But my tables don't have linnen on them, they are just plain thick oak tabletops.

How do the next tricks work on this surface:
Three shell game (SoS street shells)
Chop cup (wooden version)
Cups and Balls (also wooden)
three card monte

Or do you recommend that I use a close up pad
(I hate to do that because it people might consider the pad as a gimmick since I have to put it on the table only for the tricks)

thanks

Coen
Message: Posted by: RS1963 (Sep 19, 2005 11:50AM)
The main problem with doing the above itemes (Except for the chop cup maybe) You need more room then is sometimes available at a table. For the shell game the wood surface will be fine. unless the balls you are using are hard rubber there should not be too much problem either. If you find you do need a softer surface then your best option would be to get somesort of table cover for each table.
Message: Posted by: Jaz (Sep 19, 2005 12:08PM)
There are moves for all these tricks where the table type won't matter.

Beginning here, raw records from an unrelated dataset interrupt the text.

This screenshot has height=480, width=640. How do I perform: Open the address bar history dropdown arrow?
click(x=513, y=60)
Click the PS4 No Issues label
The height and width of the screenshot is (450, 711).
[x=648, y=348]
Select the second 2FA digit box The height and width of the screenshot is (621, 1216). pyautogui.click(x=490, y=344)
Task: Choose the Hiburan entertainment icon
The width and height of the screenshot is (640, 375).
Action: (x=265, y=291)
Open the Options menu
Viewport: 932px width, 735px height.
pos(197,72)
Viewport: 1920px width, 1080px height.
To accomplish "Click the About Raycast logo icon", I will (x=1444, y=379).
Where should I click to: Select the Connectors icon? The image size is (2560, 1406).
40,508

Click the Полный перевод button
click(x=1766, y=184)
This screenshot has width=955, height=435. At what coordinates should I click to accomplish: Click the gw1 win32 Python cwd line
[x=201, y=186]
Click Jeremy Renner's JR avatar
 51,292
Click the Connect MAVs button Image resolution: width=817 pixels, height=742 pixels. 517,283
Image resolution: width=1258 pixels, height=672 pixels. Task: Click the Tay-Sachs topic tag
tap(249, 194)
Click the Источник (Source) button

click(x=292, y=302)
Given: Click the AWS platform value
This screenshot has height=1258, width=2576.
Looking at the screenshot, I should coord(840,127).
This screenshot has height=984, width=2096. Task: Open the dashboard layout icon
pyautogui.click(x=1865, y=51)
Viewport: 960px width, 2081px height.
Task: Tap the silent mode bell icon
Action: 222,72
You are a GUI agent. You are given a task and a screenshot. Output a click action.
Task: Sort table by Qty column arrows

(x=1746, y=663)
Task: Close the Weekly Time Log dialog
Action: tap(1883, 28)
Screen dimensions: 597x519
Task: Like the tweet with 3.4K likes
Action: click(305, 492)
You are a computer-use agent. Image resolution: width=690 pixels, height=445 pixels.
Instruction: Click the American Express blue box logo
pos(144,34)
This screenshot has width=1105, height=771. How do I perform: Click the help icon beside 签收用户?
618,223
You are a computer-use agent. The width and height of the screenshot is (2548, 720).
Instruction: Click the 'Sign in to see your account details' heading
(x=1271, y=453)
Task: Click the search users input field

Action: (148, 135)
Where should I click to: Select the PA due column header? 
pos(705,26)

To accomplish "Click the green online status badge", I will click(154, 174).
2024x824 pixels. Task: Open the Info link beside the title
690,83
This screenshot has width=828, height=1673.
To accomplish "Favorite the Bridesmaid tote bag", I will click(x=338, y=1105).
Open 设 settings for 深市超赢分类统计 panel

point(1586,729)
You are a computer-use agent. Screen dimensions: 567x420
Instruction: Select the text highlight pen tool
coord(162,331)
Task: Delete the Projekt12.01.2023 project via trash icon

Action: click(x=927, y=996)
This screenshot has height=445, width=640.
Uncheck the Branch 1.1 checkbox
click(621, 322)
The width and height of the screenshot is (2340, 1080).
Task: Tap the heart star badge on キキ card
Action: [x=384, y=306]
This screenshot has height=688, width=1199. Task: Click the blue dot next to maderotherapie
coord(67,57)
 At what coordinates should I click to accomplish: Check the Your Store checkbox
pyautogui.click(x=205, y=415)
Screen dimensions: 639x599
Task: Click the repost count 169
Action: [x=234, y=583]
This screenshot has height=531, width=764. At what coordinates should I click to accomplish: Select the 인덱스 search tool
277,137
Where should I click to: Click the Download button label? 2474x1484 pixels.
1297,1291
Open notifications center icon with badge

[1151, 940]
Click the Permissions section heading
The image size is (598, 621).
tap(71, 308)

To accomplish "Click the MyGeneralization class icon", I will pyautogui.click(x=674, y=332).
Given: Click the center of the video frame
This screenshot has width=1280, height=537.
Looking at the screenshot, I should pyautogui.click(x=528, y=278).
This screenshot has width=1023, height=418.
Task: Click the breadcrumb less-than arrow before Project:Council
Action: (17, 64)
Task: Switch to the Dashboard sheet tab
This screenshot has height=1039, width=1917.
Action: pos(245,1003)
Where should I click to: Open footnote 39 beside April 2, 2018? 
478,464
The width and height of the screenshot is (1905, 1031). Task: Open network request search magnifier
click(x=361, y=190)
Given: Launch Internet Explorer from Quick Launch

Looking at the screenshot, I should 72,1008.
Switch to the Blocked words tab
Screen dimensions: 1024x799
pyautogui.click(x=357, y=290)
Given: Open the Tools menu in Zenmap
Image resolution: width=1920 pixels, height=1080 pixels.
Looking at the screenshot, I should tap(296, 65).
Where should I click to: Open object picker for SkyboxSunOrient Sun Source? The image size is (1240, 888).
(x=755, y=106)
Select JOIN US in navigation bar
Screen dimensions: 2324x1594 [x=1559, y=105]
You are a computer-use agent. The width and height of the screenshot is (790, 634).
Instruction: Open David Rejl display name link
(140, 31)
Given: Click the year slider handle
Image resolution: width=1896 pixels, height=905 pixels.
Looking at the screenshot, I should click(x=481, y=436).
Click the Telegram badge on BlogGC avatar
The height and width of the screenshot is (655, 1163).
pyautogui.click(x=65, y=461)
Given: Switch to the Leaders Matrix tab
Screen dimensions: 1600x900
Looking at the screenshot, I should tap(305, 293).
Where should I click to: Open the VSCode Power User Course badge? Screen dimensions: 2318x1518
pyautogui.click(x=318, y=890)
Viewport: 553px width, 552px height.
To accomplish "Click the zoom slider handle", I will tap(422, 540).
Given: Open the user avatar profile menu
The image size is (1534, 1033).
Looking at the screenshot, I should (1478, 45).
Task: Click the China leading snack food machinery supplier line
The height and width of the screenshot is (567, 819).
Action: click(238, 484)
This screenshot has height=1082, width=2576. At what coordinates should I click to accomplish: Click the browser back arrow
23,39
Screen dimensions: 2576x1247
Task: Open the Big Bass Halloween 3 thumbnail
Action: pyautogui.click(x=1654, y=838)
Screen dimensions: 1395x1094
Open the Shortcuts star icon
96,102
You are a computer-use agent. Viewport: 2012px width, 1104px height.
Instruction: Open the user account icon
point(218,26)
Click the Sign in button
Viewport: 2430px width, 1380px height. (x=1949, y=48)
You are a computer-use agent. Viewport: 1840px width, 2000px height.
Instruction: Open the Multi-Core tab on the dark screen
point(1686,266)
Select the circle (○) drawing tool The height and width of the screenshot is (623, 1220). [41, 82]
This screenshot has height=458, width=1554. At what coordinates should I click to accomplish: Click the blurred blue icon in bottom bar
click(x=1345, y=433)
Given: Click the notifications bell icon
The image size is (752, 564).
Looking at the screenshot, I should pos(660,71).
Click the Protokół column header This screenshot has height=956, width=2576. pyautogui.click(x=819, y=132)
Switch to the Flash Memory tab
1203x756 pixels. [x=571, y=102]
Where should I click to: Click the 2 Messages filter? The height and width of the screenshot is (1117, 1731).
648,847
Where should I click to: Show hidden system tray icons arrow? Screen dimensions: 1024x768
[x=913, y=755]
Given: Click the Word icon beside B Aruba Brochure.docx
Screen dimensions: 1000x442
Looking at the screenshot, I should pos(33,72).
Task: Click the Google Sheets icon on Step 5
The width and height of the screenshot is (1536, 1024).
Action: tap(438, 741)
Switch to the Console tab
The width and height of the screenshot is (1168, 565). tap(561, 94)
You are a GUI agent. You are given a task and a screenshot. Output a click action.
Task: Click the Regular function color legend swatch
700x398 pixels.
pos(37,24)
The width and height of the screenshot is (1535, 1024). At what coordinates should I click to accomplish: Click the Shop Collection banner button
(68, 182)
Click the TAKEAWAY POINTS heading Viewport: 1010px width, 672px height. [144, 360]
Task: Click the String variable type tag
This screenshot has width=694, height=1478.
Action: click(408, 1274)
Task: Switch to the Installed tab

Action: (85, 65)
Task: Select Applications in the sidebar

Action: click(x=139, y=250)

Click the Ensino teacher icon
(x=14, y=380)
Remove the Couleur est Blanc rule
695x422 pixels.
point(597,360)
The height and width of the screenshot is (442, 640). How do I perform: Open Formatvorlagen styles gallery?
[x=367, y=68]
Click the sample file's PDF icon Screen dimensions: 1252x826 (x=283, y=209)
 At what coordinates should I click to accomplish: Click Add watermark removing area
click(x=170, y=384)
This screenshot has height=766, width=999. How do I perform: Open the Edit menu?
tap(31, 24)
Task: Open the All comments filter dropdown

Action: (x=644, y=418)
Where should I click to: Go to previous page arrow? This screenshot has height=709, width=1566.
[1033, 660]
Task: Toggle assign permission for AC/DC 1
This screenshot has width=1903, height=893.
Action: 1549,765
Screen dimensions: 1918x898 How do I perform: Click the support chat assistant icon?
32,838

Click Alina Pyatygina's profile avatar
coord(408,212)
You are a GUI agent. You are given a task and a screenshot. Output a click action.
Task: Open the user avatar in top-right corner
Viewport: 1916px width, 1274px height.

However, if you use linen napkins have one over your shoulder.
Or, keep the C&B's in a cloth bag that can be used as a pad.

If the concern is that the balls will roll, then monkey fists balls have been mentioned elsewhere as having less roll.

If it's 3 card Monte w/ regular cards just give the cards a good bend.
Message: Posted by: dherberg (Sep 19, 2005 02:37PM)
Thank you for the help.

These are all things I'm thinking off.

But do you all work on cloth, pads etc. or are there more people working 'plain'tables

Coen
Message: Posted by: Bill Palmer (Sep 19, 2005 02:37PM)
If you are working tables in a restaurant, you need things you can do that require no laydown at all. Otherwise, you spend a lot of time rearranging the table to suit your show.

Better to carry a small table than to mess with people's food and drinks. Some people get put off when you start moving their things around.

Don't get married to your tricks. Pick your tricks to fit your venue, not the other way around.
Message: Posted by: David French (Sep 19, 2005 02:43PM)
I have been using a close up pad for over 20 years in the restaurants and have never had a problem with making room for it. Granted it is the small table hopper size. I too work in one venue with hard wood tables. The pad defines my show and adds focus to the act, not to mention making the magic on the table top easier. I have had many people actually move things for me to make room for the pad. At the risk of converting this string into a pad vs. no pad, I for one always have used one succesfully. Very rarely does anyone consider it a gimmick. It is my working surface and that is how I introduce it. By the way, I always ask if I can place it on the table, and never once had anyone say no.

David
Message: Posted by: dherberg (Sep 19, 2005 02:46PM)
Thanks

It's my own restaurant, and the tables are pretty big (a lot of room on it)
I also will do card and coin tricks and so, but I'm curious if I'm making it myself more difficult by trying to perform on a table instead of a pad


Coen
Message: Posted by: Jaz (Sep 19, 2005 03:02PM)
Since it's your place and there are big tables go with a pad.
The pad is your stage and the focal point of the entertainment.
If asked, just mention that the pad is your stage and also protects the cards, other props from getting soiled or wet.
As a joke you could say that it's a fire resistant blanket to protect the wood table from the blazing performance they're about to see.

Wow! As the owner you could preset some of those tables, utensils, etc, for miracles.

Best,
Message: Posted by: dherberg (Sep 19, 2005 04:20PM)
[quote]
Wow! As the owner you could preset some of those tables, utensils, etc, for miracles.

Best,
[/quote]


I did this before with some coin tricks.
They popped up at the other side of the table, under the candle or so......

that's fun

Coen
Message: Posted by: Pete Biro (Sep 19, 2005 04:20PM)
PAD... don't need a big one... do chop cup and the pad I use is about 5-inches in diameter. You can use a mouse pad.
Message: Posted by: Bill Palmer (Sep 19, 2005 04:55PM)
If it's your restaurant, go for a pad. In fact, if it's not your restaurant, go for a pad.

If you are doing a chop cup, you definitely need one.
Message: Posted by: KirkG (Sep 20, 2005 08:02AM)
A pad makes the props quieter. Nothing is so jarring a coin dropped on a table, other than a Lassen Product dropped on cement.